◆ Texto fornecido

▬▬▬▬▬▬▬▬▬▬

Algumas dessas empresas se destacam por serem supervalorizadas com alto valuation e acabam vendendo sonho para os investidores que procuram ver seus aportes se multiplicando exponencialmente mas quase nunca com retorno garantido. Há pouco tempo vimos o voo e o tombo do unicórnio Wework, startup que teve um crescimento meteórico e aportes em bilhões de dólares que teve sua realidade desnuda na tentativa desastrosa de abertura de capital. O mindset da busca por investimento vir antes de chegar a lucros reais traz um ciclo vicioso de cada vez mais trazer investimentos de fora, gerar mais crescimento com a queimada de caixa com intuito de valorização mas sem solidez lucrativa até mesmo para esses investidores. Brand is the game. Vemos marcas fortalecidas atraírem investimentos milionários na promessa de lucro futuro. Os ditos unicórnios que atingem a valorização de 1 bilhão de dólares no mercado antes do IPO propagam esse modelo que prioriza o crescimento exponencial e a liquidez em detrimento da sustentabilidade.

A expectativa sobre a rentabilidade dos unicórnios nem sempre é alcançada nem justifica os altos custos operacionais e tecnológicos que empresas tão enxutas praticam em prol de uma valorização acima do esperado. Este é um modelo que o movimento das Zebras United tentam "corrigir". Como falado por Mara Zepeda uma de suas fundadoras: "as zebras consertam aquilo que os unicórnios quebram". O manifesto das Zebras denuncia o modelo de mercado pautado em consumo e quantidade pois prezam por (co)criação, qualidade e crescimento sustentável compartilhado.

Um movimento criado por mulheres fundadoras de startups que trazem o contraponto aos unicórnios por priorizarem a praticidade e objetividade do preto no branco, lucro e propósito caminhando juntos para impacto social positivo de maneira gradual. A alusão às zebras se dá também por serem que andam em grupos, colaboram em si indo contra competições desleais. O objetivo é coletivo, onde juntas todas ganham e a sociedade ainda mais, no Brasil a startup Lady Drive é um caso atual onde além de um aplicativo de mobilidade promete às motoristas mulheres melhores retornos sobre cada corrida e às passageiras um ambiente seguro contra assédio. Em expansão a Lady Drive está em seu segundo equity crownfunding popularizando esta modalidade de financiamento onde pessoas que nunca antes pensaram em investimentos podem se tornar investidoras de uma startup com aportes iniciais em R$3.000,00 (três mil reais).

▬▬▬▬▬▬▬▬▬▬

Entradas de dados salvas

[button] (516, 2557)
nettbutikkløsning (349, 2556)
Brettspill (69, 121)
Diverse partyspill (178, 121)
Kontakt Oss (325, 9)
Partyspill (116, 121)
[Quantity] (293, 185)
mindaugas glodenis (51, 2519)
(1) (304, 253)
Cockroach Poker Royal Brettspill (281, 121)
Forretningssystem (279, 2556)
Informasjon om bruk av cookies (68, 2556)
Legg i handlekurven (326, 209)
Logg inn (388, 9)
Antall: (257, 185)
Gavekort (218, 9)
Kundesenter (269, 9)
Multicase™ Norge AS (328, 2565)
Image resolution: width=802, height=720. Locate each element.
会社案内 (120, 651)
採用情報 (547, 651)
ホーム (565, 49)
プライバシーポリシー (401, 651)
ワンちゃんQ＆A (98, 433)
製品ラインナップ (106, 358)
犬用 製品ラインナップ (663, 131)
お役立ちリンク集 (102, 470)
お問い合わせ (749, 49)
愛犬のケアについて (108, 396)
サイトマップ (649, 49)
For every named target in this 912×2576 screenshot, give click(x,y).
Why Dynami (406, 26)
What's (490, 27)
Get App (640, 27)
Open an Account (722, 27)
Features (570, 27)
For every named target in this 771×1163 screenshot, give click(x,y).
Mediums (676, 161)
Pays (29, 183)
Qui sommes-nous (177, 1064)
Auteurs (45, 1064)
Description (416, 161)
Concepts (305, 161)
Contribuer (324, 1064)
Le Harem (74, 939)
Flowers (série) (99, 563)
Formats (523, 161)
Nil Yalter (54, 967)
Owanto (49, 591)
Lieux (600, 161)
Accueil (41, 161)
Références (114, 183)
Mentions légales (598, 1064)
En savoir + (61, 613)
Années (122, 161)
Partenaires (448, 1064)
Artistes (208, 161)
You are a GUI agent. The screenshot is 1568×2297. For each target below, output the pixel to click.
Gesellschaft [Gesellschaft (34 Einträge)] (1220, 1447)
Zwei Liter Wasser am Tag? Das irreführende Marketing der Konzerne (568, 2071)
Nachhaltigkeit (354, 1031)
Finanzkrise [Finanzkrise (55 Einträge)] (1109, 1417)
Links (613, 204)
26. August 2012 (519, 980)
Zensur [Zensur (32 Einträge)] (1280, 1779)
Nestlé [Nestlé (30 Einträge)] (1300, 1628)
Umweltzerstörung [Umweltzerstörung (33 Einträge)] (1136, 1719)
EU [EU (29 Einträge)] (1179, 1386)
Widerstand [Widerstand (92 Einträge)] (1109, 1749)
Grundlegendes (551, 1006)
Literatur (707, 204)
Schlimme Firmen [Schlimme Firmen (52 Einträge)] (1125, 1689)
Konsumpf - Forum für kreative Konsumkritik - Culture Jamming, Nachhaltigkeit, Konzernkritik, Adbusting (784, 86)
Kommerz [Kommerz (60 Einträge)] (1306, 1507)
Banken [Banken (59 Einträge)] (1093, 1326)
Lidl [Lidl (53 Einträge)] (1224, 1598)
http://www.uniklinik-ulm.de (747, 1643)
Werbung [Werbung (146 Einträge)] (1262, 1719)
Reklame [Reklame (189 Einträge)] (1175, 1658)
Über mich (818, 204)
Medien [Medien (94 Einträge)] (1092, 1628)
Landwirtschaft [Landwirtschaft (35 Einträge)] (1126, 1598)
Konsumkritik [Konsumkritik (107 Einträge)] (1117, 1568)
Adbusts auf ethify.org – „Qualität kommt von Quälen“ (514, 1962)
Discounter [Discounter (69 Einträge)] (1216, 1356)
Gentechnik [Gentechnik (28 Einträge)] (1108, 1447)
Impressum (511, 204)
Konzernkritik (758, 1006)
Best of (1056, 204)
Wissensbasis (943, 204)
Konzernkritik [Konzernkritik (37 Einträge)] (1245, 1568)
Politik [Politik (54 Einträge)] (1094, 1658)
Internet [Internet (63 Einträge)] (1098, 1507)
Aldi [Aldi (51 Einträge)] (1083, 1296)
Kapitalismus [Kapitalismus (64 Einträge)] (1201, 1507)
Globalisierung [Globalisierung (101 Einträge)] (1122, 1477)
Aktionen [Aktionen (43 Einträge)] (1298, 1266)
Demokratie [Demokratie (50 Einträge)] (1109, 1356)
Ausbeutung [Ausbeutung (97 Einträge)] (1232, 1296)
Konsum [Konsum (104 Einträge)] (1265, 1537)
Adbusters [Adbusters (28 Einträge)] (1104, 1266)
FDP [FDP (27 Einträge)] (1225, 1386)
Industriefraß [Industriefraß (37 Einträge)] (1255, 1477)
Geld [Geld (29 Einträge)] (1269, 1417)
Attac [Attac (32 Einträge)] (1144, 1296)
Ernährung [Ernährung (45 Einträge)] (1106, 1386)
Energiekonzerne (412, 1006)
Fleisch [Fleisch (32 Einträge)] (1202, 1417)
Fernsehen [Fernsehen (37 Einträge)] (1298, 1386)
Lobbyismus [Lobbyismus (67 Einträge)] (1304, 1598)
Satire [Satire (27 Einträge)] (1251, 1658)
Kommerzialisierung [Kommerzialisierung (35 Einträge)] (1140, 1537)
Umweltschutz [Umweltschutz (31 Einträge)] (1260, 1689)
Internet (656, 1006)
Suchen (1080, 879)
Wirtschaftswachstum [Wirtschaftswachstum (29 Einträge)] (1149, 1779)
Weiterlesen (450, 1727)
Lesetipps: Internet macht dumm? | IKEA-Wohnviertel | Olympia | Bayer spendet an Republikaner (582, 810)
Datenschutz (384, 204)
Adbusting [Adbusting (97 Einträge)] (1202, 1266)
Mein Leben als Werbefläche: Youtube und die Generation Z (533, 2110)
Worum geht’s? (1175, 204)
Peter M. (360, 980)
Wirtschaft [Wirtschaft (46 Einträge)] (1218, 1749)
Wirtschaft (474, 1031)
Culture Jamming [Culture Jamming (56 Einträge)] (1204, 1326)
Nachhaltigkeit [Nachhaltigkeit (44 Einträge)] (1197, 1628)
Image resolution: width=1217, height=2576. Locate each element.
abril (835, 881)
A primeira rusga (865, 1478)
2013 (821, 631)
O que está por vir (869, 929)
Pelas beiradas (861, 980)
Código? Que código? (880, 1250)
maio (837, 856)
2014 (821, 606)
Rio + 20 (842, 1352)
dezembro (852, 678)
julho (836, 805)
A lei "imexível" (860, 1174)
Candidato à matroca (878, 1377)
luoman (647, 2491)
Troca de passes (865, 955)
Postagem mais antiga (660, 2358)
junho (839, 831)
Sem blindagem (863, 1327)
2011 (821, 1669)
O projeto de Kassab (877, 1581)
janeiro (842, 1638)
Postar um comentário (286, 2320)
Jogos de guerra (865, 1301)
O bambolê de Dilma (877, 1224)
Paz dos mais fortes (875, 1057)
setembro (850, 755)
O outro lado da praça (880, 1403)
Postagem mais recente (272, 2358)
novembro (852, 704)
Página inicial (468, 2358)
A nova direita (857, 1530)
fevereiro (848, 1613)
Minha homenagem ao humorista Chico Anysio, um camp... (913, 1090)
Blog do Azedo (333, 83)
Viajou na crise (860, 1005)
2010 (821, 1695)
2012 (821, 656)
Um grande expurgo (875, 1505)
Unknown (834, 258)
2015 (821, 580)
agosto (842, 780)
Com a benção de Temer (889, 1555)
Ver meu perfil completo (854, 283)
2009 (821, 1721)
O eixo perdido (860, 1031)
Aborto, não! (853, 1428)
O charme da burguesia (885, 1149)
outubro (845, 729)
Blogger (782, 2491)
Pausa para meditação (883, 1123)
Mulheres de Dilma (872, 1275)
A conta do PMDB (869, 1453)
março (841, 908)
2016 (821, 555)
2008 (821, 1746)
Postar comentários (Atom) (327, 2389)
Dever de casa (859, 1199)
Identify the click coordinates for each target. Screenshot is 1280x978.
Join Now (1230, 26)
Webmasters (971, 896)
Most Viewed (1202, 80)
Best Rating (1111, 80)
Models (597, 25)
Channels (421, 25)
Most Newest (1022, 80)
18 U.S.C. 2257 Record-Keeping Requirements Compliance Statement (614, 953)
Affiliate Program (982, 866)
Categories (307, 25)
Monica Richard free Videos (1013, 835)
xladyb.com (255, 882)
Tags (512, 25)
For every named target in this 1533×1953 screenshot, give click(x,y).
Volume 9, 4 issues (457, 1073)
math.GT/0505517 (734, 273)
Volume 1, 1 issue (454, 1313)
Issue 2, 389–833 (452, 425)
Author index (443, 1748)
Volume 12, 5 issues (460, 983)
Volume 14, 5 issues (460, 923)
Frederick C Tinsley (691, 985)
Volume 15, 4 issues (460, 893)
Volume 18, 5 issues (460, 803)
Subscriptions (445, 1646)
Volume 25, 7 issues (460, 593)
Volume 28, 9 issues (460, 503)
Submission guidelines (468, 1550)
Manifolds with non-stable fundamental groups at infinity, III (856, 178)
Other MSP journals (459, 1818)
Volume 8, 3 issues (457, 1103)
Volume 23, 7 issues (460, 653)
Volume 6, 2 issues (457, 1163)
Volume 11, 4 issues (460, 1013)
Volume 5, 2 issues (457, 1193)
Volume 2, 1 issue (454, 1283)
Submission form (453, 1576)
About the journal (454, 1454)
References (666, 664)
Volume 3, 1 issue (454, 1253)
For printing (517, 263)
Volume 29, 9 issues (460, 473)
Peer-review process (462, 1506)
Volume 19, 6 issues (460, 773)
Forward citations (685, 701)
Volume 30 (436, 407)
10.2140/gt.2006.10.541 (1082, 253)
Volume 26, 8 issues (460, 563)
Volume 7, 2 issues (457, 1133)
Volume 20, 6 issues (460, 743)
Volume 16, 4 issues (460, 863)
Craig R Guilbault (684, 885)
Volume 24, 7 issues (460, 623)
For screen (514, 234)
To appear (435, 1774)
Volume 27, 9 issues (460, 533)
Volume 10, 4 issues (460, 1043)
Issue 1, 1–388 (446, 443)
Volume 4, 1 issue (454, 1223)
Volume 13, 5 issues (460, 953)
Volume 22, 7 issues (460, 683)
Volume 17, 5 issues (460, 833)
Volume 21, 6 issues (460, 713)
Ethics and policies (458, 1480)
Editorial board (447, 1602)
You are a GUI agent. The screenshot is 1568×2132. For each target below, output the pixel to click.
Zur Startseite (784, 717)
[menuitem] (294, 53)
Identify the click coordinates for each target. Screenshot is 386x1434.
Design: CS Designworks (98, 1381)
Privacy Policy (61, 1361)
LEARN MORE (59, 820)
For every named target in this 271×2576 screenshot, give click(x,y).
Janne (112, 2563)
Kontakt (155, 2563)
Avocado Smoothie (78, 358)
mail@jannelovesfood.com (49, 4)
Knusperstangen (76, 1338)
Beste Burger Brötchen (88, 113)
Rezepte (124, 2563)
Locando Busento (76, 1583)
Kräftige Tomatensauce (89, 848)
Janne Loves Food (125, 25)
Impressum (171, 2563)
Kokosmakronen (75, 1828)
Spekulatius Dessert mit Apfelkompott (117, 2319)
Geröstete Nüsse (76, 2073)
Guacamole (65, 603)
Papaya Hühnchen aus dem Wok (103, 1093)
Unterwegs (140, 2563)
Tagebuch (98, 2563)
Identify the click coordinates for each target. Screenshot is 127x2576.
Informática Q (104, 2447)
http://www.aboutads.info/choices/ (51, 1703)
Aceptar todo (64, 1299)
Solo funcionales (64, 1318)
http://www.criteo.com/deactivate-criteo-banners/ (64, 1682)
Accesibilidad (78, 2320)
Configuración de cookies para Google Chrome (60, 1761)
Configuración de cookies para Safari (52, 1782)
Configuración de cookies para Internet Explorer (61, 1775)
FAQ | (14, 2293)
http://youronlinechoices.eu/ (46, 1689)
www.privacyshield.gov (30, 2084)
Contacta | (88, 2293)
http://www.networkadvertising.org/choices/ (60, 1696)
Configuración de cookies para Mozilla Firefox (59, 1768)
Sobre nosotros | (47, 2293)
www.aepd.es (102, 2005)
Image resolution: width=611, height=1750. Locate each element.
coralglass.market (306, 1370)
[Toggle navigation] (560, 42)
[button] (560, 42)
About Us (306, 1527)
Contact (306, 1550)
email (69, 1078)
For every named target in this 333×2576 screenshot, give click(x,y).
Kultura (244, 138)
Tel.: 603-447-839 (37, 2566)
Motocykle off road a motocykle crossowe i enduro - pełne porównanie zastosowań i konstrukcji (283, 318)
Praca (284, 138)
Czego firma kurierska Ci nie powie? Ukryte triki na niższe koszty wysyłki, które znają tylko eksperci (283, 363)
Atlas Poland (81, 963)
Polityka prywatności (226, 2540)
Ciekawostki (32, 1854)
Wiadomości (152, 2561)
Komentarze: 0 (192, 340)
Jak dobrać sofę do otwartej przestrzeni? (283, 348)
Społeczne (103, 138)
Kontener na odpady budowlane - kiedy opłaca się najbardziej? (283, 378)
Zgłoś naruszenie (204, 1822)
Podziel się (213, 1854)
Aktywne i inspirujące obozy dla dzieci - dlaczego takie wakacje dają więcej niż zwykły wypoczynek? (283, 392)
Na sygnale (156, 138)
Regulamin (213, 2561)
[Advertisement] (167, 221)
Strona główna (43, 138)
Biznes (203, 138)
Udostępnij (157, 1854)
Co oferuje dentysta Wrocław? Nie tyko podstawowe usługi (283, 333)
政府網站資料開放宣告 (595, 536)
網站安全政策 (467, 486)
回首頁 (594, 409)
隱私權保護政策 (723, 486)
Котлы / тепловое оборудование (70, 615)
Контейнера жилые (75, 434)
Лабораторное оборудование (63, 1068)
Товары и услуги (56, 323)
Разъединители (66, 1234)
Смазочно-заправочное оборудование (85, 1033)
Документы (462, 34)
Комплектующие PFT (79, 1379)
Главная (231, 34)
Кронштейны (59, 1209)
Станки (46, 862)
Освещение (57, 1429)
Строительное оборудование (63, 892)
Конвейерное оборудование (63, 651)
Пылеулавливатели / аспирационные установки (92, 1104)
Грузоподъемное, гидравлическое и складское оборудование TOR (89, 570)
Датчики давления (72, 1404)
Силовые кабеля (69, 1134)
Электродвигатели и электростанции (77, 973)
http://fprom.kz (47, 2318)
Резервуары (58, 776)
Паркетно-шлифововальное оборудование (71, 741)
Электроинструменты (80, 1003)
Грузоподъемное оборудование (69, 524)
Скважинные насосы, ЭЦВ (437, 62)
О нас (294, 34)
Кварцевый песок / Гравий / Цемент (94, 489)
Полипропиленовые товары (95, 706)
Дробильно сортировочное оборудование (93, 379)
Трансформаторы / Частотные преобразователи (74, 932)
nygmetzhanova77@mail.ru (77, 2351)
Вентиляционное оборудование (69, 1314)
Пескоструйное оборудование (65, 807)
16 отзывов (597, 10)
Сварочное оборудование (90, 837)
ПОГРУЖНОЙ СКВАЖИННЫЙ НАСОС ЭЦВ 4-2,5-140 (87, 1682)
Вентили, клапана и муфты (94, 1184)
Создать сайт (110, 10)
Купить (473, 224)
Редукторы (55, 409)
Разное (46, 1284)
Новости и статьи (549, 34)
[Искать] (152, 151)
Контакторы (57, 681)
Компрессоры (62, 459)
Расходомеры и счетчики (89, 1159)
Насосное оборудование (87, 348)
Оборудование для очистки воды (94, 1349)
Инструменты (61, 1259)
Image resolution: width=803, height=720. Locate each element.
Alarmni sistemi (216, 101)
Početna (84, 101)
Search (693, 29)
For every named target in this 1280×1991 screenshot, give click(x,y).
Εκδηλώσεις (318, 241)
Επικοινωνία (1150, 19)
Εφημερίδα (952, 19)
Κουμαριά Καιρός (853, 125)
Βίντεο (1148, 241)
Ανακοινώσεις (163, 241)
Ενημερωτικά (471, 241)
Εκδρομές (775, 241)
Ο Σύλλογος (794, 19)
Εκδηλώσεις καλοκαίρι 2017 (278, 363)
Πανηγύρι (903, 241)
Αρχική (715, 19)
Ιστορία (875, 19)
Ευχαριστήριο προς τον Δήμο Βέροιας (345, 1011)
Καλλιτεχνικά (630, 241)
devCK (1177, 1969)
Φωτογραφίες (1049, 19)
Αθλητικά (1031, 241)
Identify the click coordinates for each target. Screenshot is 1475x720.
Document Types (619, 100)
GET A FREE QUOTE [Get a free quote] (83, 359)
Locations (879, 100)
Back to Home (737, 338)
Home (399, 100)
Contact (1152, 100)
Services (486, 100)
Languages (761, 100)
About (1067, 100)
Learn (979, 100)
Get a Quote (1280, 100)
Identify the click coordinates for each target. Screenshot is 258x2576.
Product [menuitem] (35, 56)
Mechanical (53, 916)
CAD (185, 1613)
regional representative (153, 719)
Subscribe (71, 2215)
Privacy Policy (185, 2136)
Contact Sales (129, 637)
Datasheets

▬▬▬▬▬▬▬▬▬▬

◆ A fazer
Segundo o texto fornecido, a partir de qual valor são os aportes iniciais para se tornar investidora da Lady Drive no equity crowdfunding?

◆ Resposta
A partir de R$3.000,00 (três mil reais).